> _Given data_:

___

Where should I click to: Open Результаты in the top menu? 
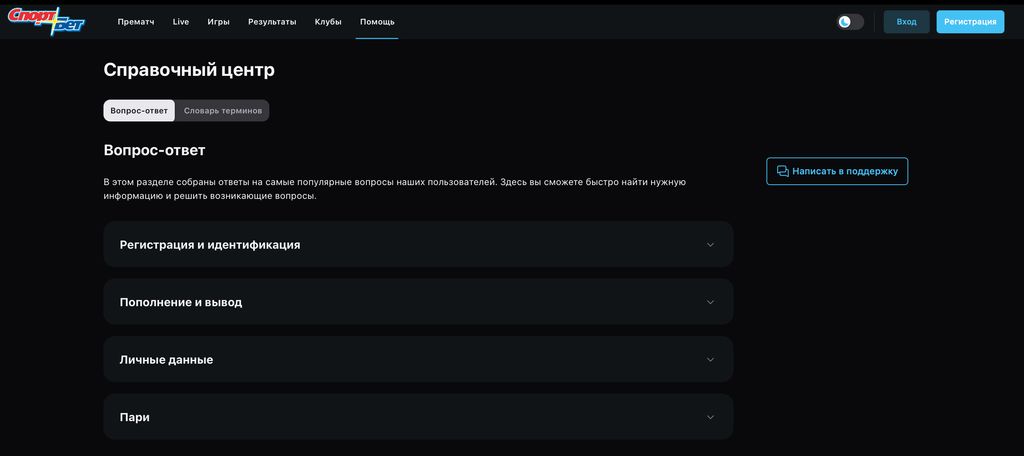point(272,22)
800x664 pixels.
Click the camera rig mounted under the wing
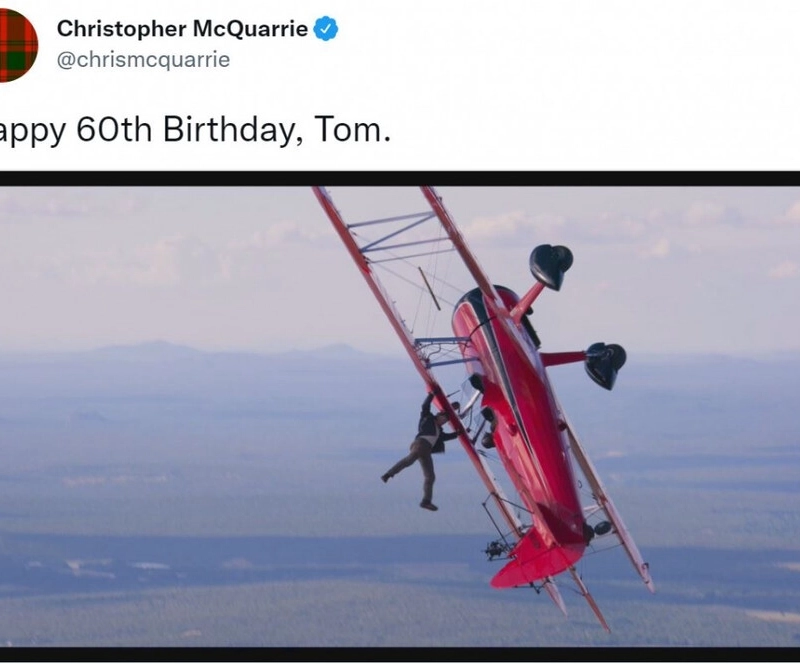(x=496, y=550)
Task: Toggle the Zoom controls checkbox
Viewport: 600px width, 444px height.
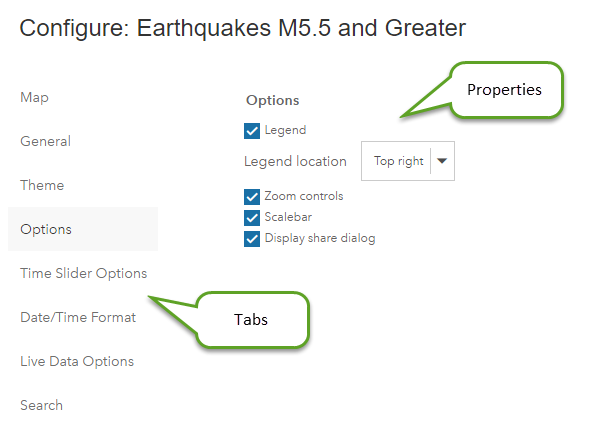Action: [x=252, y=196]
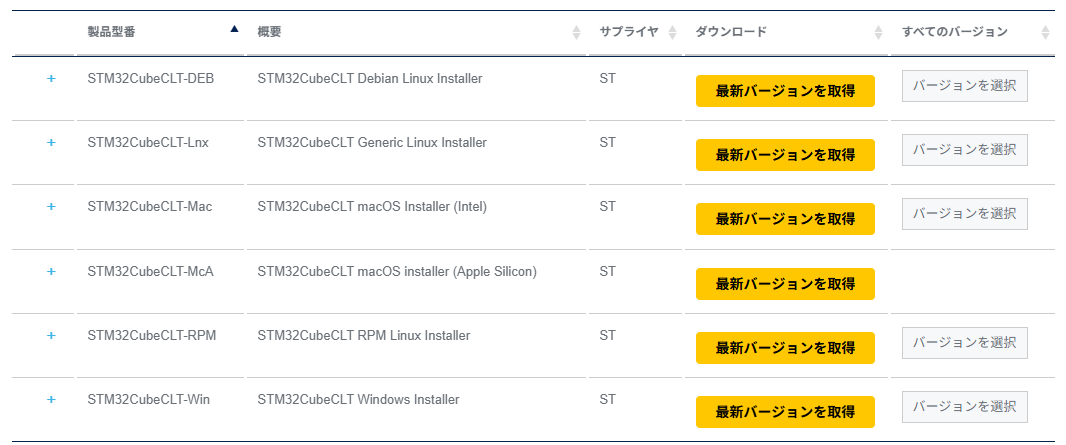The width and height of the screenshot is (1066, 445).
Task: Open version selector for STM32CubeCLT-DEB
Action: coord(964,86)
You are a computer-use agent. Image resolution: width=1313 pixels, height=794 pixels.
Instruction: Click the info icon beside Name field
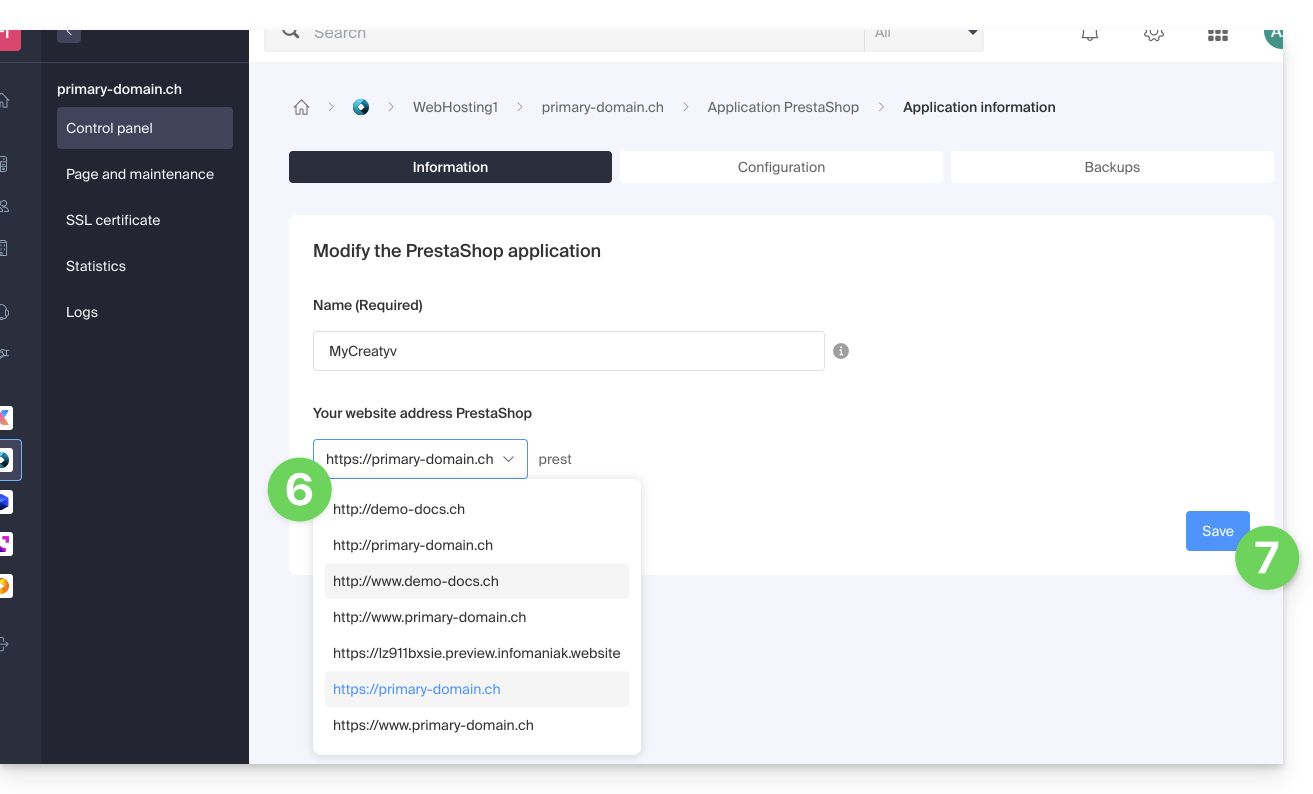click(x=841, y=351)
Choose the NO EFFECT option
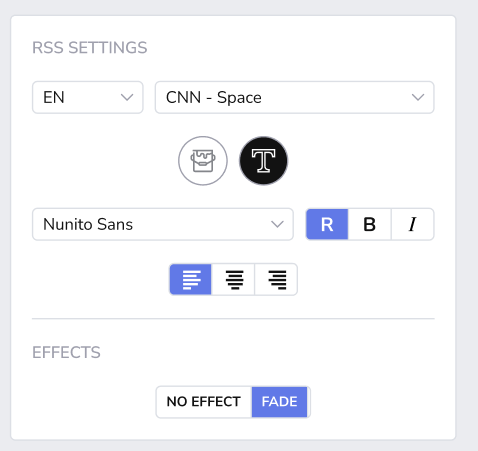Screen dimensions: 478x451 click(204, 402)
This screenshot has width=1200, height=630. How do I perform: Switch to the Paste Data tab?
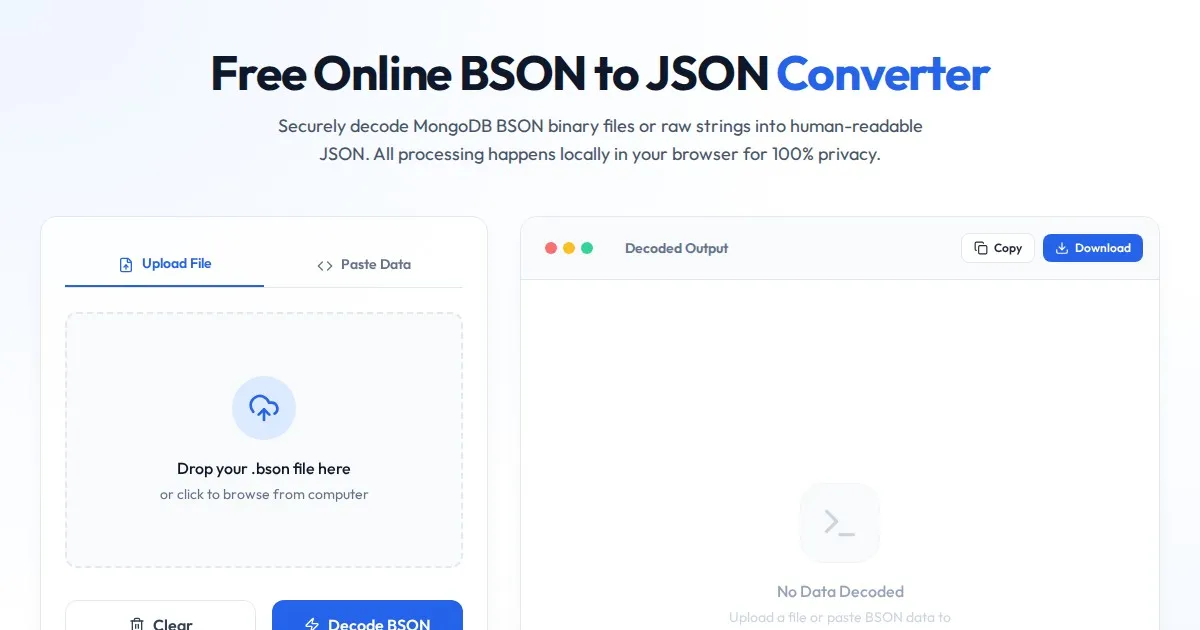tap(364, 264)
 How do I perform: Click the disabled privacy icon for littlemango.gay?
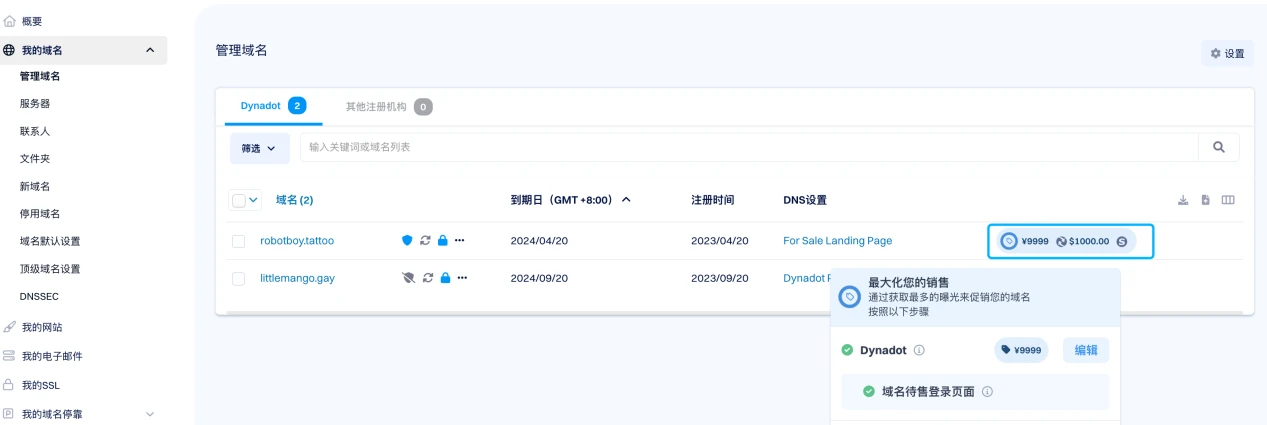407,278
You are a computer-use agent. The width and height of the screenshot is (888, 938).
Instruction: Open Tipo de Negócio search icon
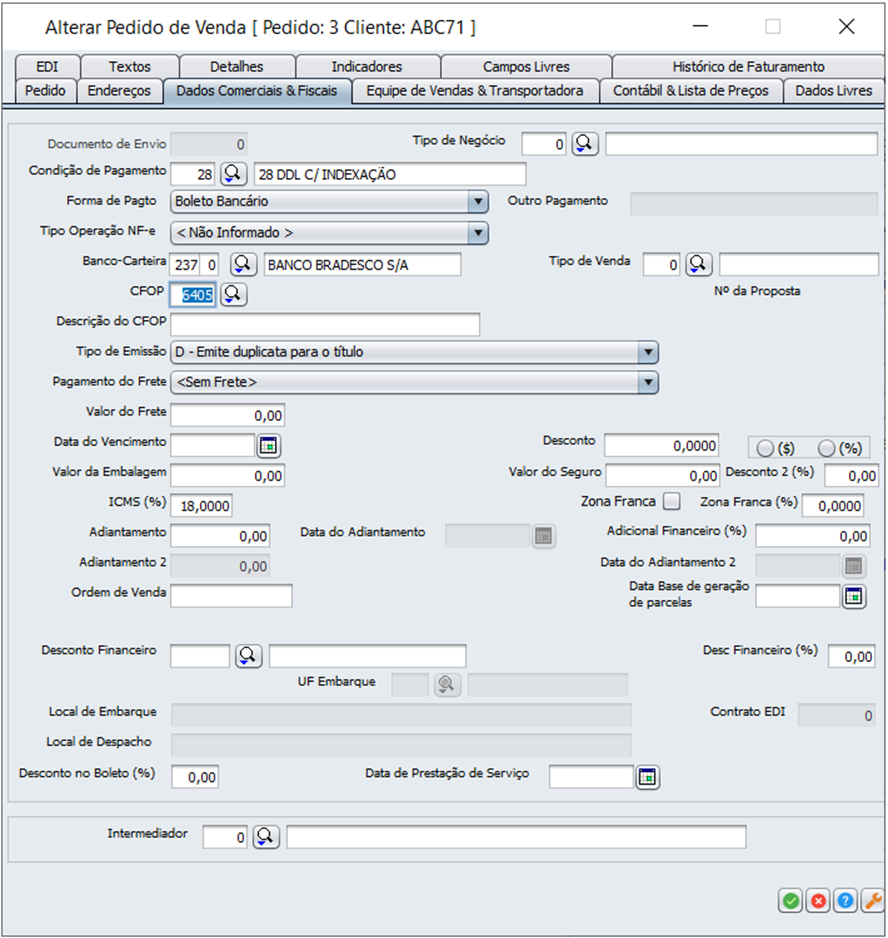(x=584, y=144)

___

> _Exercise description_: The output must start at the line holding "You are a computer-use agent. The", end at the last line of the listing above, and show each line exactly; please omit all pictures.

> _Answer to the exercise_:
You are a computer-use agent. The width and height of the screenshot is (888, 938).
Instruction: Open Tipo de Negócio search icon
(x=584, y=144)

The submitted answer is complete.